In the reign of Louis XIV (r. 1643–1715), the longest in European history, the French monarchy reached the peak of absolutist development. Louis believed in the doctrine of the divine right of kings: God had established kings as his rulers on earth, and they were answerable ultimately to him alone. To symbolize his central role in the divine order, when he was fifteen years old Louis danced at a court ballet dressed as the sun, thereby acquiring the title “Sun King.”
In addition to parading his power before the court, Louis worked very hard at the business of governing. He ruled his realm through several councils of state and insisted on taking a personal role in many of their decisions. He selected councilors from the recently ennobled or the upper middle class and offered this explanation: “[T]he public should know, from the rank of those whom I chose to serve me, that I had no intention of sharing power with them.”4 Despite increasing financial problems, Louis never called a meeting of the Estates General, thereby depriving nobles of united expression or action. Nor did Louis have a first minister. In this way he avoided the inordinate power of a Richelieu.

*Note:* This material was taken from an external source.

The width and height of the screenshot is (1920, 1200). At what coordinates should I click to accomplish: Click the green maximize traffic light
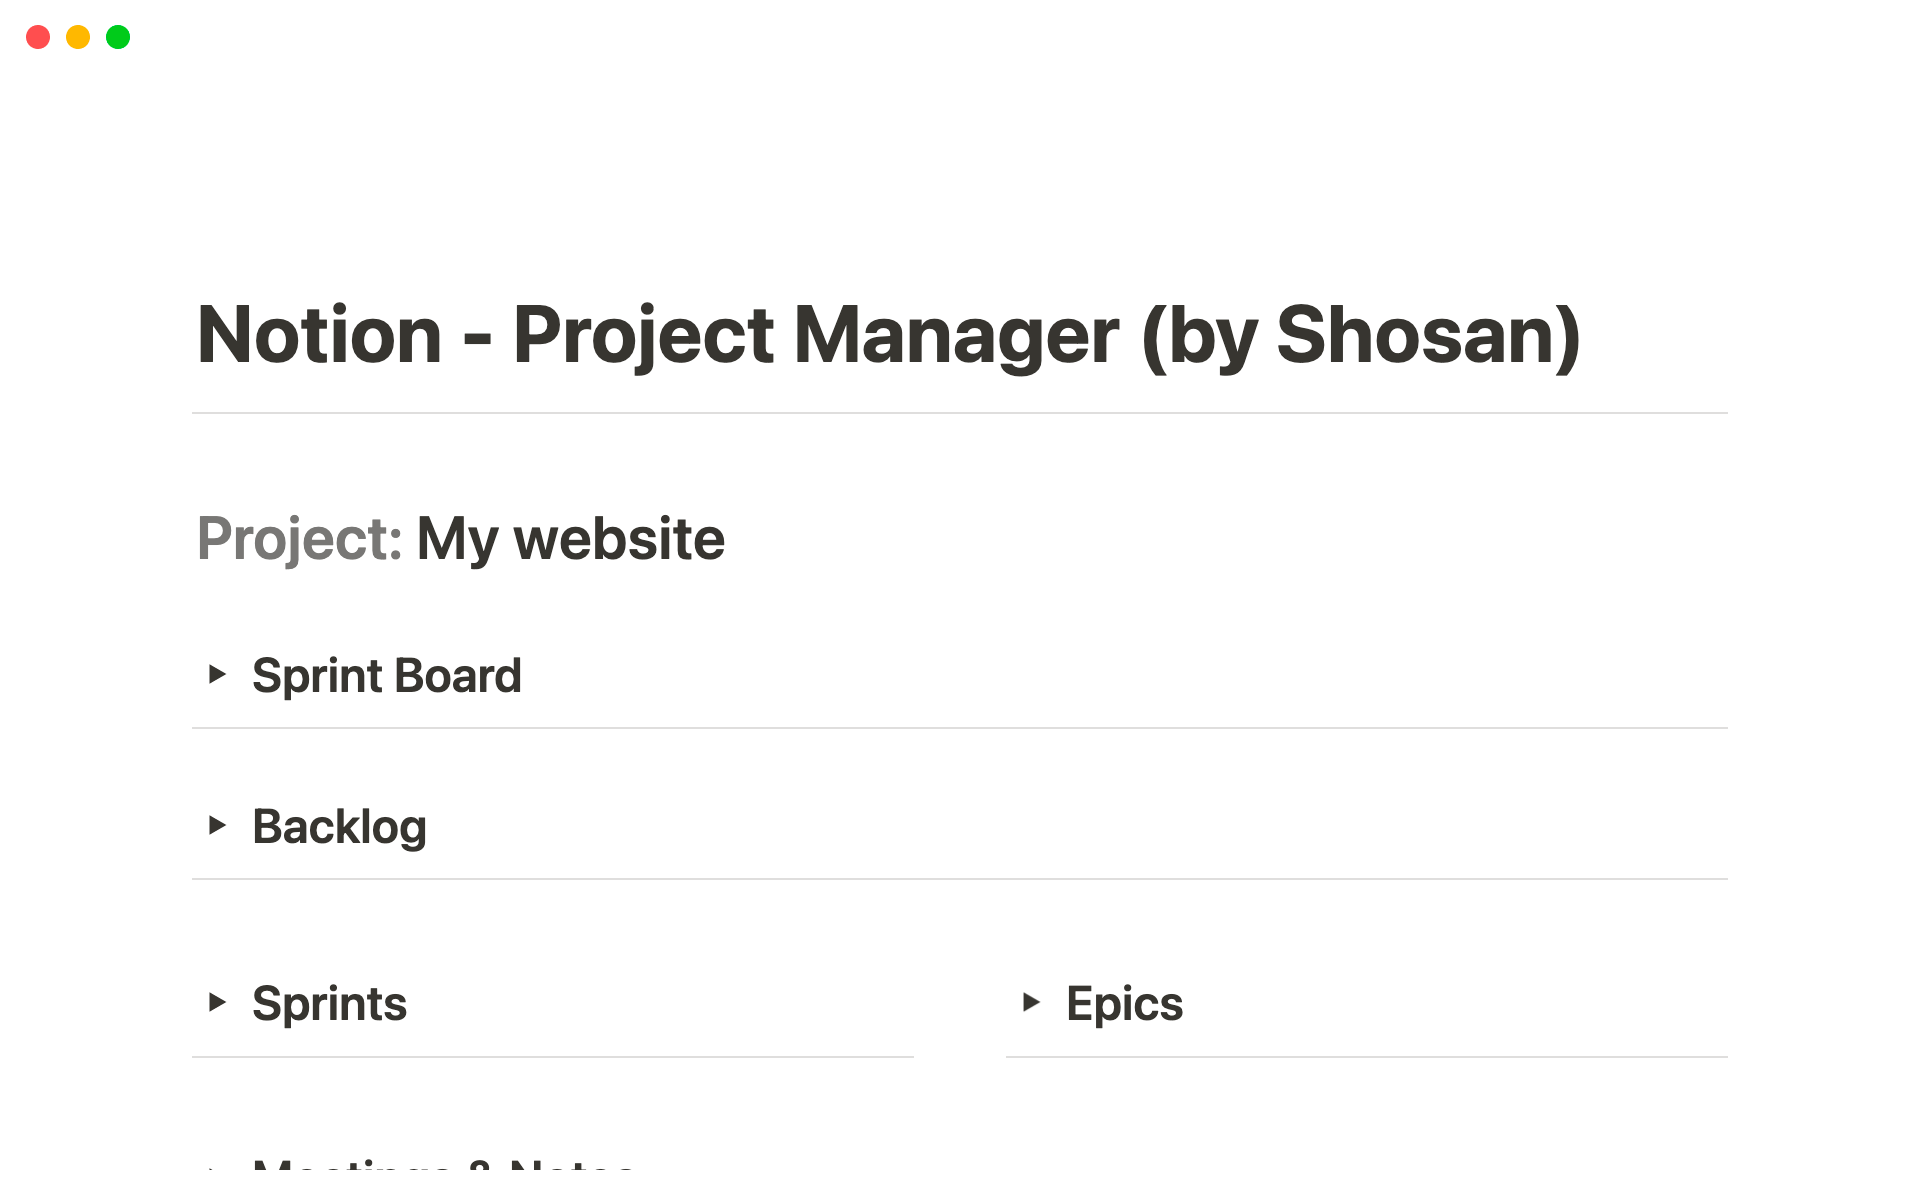[117, 37]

Although personally tolerant, Louis hated division within the realm and insisted that religious unity was essential to his royal dignity and to the security of the state. He thus pursued the policy of Protestant repression launched by Richelieu. In 1685 Louis revoked the Edict of Nantes. The new law ordered the Catholic baptism of Huguenots (French Calvinists), the destruction of Huguenot churches, the closing of schools, and the exile of Huguenot pastors who refused to renounce their faith. Around two hundred thousand Protestants, including some of the king’s most highly skilled artisans, fled into exile.
Despite his claims to absolute authority, multiple constraints existed on Louis’s power. As a representative of divine power, he was obliged to rule in a manner consistent with virtue and benevolence. (See “Thinking Like a Historian: What Was Absolutism?”) He had to uphold the laws issued by his royal predecessors. Moreover, he also relied on the collaboration of nobles, who maintained tremendous prestige and authority in their ancestral lands. Without their cooperation, it would have been impossible to extend his power throughout France or wage his many foreign wars. Louis’s efforts to elicit noble cooperation can be witnessed in the court life he created at his spectacular palace at Versailles.